Homework 2: Process the ETS Corpus
This homework carries a total of 80 points.
This is a fairly big homework, so I am staggering submission into three stages.
Goal 1 and part of Goal 2 are due on 1/31 (Fri).
By 2/3 (Mon), complete all tasks except for statistical tests and conclusions.
On 2/5 (Wed), a complete work is due.
See the "Submission" section at the bottom for details.
For this homework, we will explore and process the ETS Corpus of Non-Native Written English, using Python’s numpy and pandas libraries we recently learned.
Dataset
- The corpus was published by the LDC (Linguistic Data Consortium). I have acquired license on behalf of all Pitt faculty and students.
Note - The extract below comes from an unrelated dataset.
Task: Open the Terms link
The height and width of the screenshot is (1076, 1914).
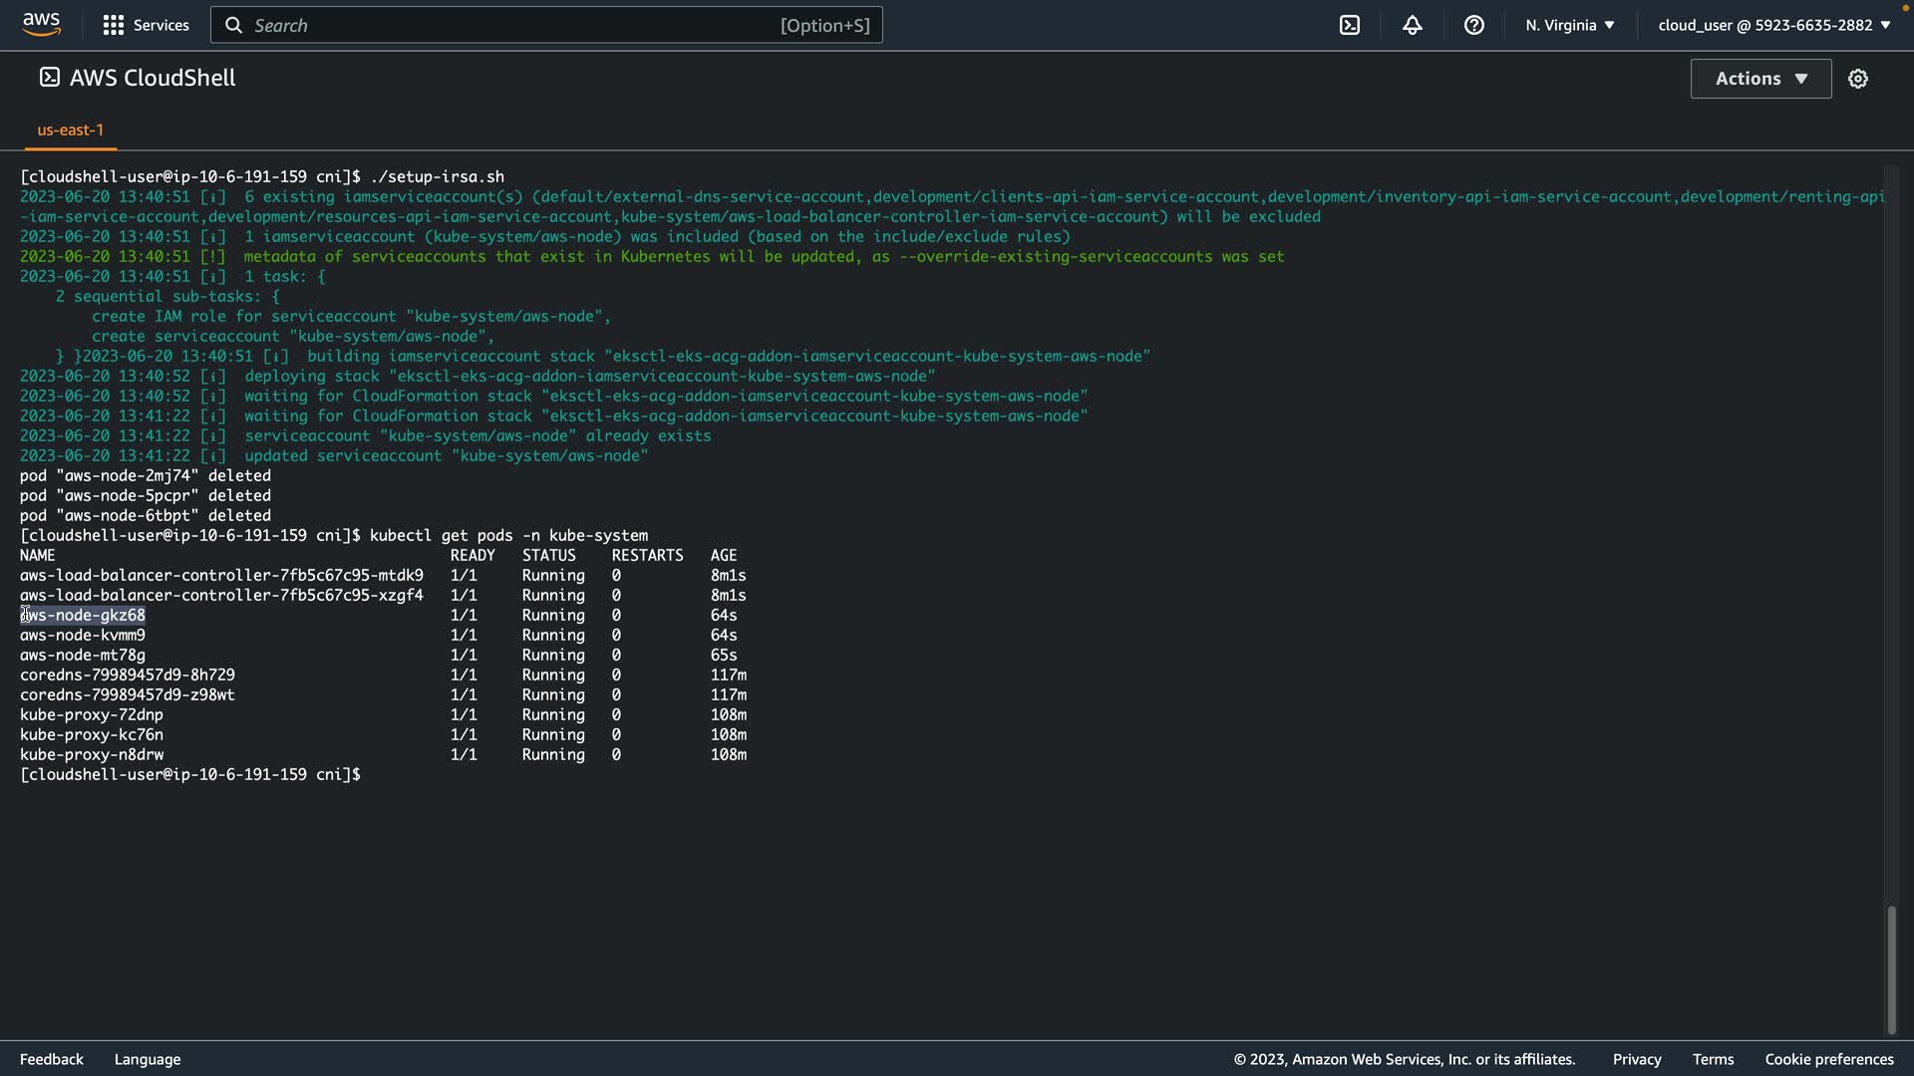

I am distributing the data through the privately held “Licensed-Datasets” repo of our class GitHub organization.
- If you haven’t already, clone the repo as your local repository. There’s no need to fork.
- You should keep the data files in its original directory location and its original form. Don’t move or copy them into your working directory! Instead, in your JNB, use the relative path (
'../../Licensed-Datasets/ETSxyz') or absolute path reference ('/Users/narae/Data_Science/xyz') to the data files.
Repo, files and folders
- From HW2 and on, submission will be done via your own personal, private GitHub repository.
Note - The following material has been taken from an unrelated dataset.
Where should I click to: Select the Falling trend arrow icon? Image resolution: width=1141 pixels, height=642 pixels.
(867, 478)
- Reason: when a repo originates from our GitHub class org (like “HW1-Repo” did), its forks are visible to everyone in the org, meaning all classmates.
- As an example, take a look at Na-Rae the fake student’s homework submission repo. The visibility is currently set to “public” so you all can see, but other than that you should keep to the structure:
- Name the repo
DS4Ling-Homework
- Should have
README.md
- Should have
.gitignore, which you can simply copy over from this repo or our “Class-Exercise-Repo”
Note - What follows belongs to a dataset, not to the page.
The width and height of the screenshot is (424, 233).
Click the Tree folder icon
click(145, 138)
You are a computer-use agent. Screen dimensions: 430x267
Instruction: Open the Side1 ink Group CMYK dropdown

- Your homework files don’t have to have your name in the file name (since this is YOUR repo)
- Do NOT move or copy the ETS corpus data into this repo (see above).
- Keep the repo private.
- Invite me and Riley as collaborators. Go to “Settings –> Collaborators –> Manage access”.
Goals
The first goal of this work is Basic Data Processing, which involves processing of CSV files and text files. You should build two DataFrame objects: essay_df and prompt_df.
Building essay_df (see screenshot):
- Start with
index.csv and build a DataFramed named essay_df. Specifics:
- Rename
'Language' column name to 'L1', which is a more specific terminology.
- Likewise, change
'Score Level' to 'Score'. Single-word column names are more handy. (Why?)
- Augment the
essay_df DataFrame with an additional column named 'Partition' with three appropriate values: ‘TS’ for testing, ‘TR’ for training, and ‘DV’ for development.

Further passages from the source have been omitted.